Не согласился бы со мной и Дженкс, которого здание Сиднейской оперы оставило в замешательстве, ибо ему не удалось соотнести это произведение ни с иконическими, ни с символическими (по Чарльзу Пирсу) знаками. Дженкс капитулировал перед семиотической неопределенностью здания из‐за «отсутствия в нем общепринятой символики» и был склонен понимать его по аналогии с известным психологическим тестом «уткозаяц», который характеризует пациентов, а не предъявляемый им рисунок. Здание кажется ему сюрреалистическим: «Смысл воспринимаемого поражает, но тем не менее остается загадочным, совершенно ускользающим. Что кроме примитивного и возбуждающего пытается сказать Утцон? В самом деле, что кроме символотворчества означают все эти паруса, раковины, цветы, рыбы и монахини?

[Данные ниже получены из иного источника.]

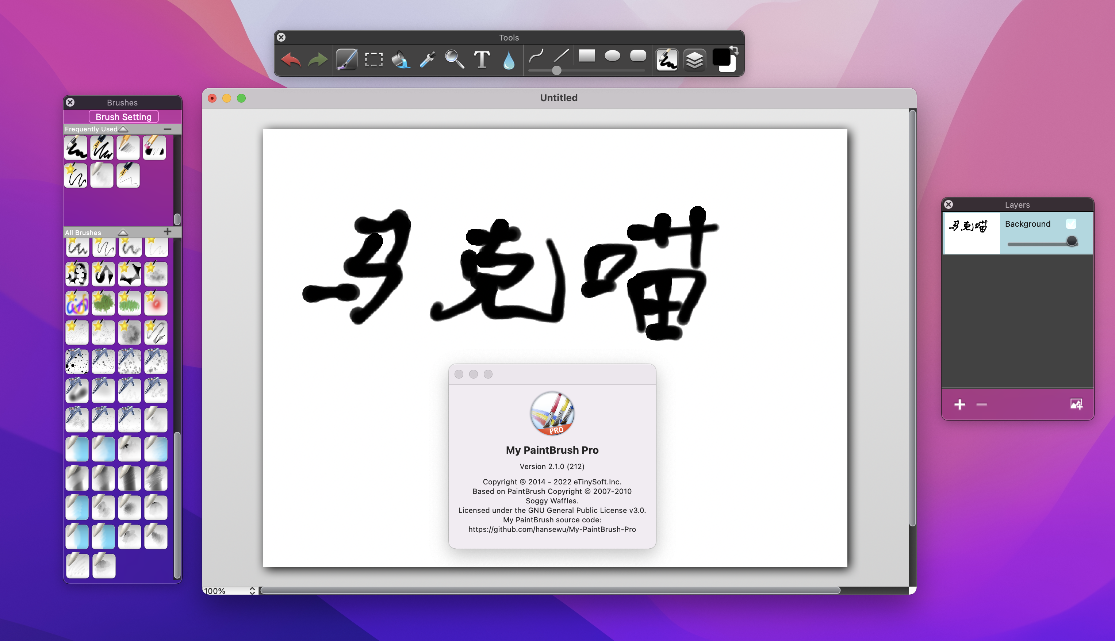The image size is (1115, 641).
Task: Toggle the Brushes panel button in Tools
Action: click(667, 59)
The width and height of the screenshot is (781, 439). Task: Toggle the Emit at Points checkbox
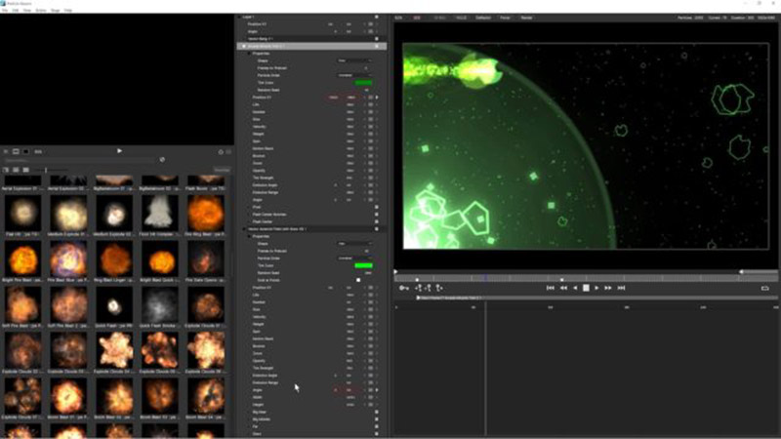(x=358, y=280)
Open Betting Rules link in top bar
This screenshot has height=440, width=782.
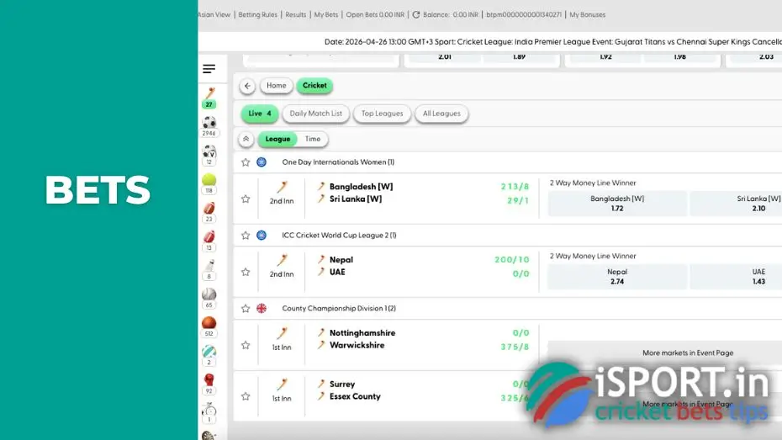pyautogui.click(x=257, y=14)
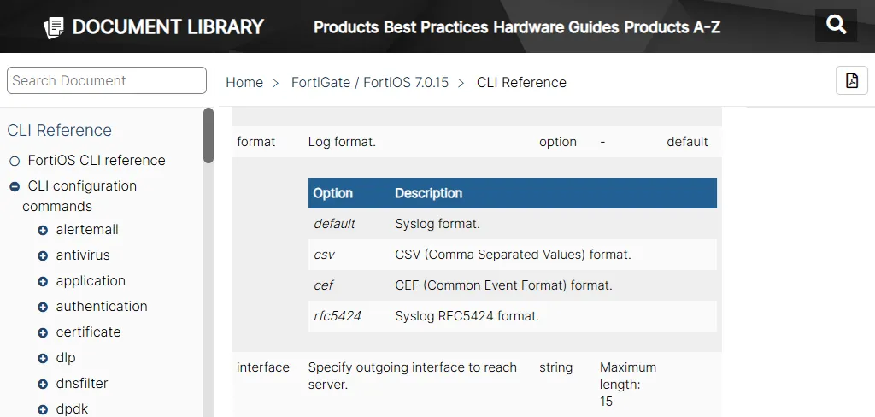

Очевидно, наши эмоции возникают самопроизвольно, по своим законам, и нет определенной точки, в которой сходятся все эти значения»820
. Подход Дженкса оказался эвристически несостоятельным из‐за того, что он смотрел на произведение Утцона через призму внеисторических семиотических категорий типа «коммуникация», «код» и т. п., не уделяя внимания риторическим задачам, вставшим перед архитектором, столкнувшимся с неадекватной поэтикой архитектуры предшествовавших оперных театров.На мой взгляд, соответствие облика этого здания его оперной фунции достинуто не самой по себе беспрецедентной формой, от которой невозможно отвести взгляд, как от чуда, озадачивающего одновременно и сложностью замысла, и мнимой легкостью исполнения, а тем, что эта форма вызывает ассоциации с акустическими устройствами – резонаторами струнных инструментов, эоловыми арфами, рупорами, раструбами громкоговорителей, раковинами парковых эстрад. Мне могут возразить, что сам Утцон скромно удовлетворялся сравнением оболочек театра с дольками апельсиновой кожуры821
. Но ведь это всего лишь инженерное пояснение к тому, что он назвал «сферическим решением», а не признание в желании «привести людей в мир фантазии». Ближе к моему переживанию здания Сиднейской оперы другое высказывание Утцона: «Если вы подумаете о готической церкви, вы будете близки к тому образу, что я имею в виду. Человеку никогда не наскучит смотреть на готический собор; благодаря солнцу, свету и облакам получается нечто одушевленное»822. Мы знаем, что высота готических нефов не имеет иного объяснения, кроме стремления достичь величественного звучания хоров. «Нечто одушевленное» – ключевые слова. Риторика Утцона обращает наше воображение и память к голосу и инструментальному тону, к разным тонам – высоким и низким, – звучащим одновременно, то есть к многоголосию. В этой архитектуре ничто не напоминает об искусстве танца. Придуманное Утцоном сооружение – визуальная метафора музыки.Но музыка еще не искусство оперы, ибо опера предполагает сюжет. Сюжет здания Сиднейской оперы возникает из соотнесения архитектурной формы с окружением. Звучащие раковины Утцона с их стеклянными мембранами – витражами, в которых хорошо (особенно по вечерам, во время спектакля) видны средники-струны, возвышаются над береговой линией мыса, окаймляющей сооружение с трех сторон. Глядим ли мы с моря или из города, зримое многоголосие Утцонова сооружения доносится до нас с берега. Эта музыка не абстрактная, не умозрительная, которую немецкие романтики неубедительно сравнивали с архитектурой, а морская, приморская музыка. Я упомянул эолову арфу как один из образов, рождающихся в воображении при взгляде на оперу Утцона. Эол – господин над ветрами, но не над ветрами пустынь или гор, а над морскими ветрами. Я не утверждаю, что сюжет зримой музыки Утцона связан с каким-либо определенным мифом. Суть моего восприятия Утцоновой риторики в том, что построенное по его проекту здание отсылает воображение в неопределенную мифическую ширь, в неисчерпаемое многобразие поэтически переживаемых основополагающих взаимоотношений человека и природы. В данном случае – взаимоотношений земли, моря и человека. Сила воздействия этого оперного дома – не чисто формальной природы. Это мифогенная сила. Перенесите мысленно оперу Утцона из Сиднея в любое место, удаленное от моря, – и она превратится в «научно-фантастический китч» (как Уоткин определил эстетику нью-йоркского музея Гуггенхайма).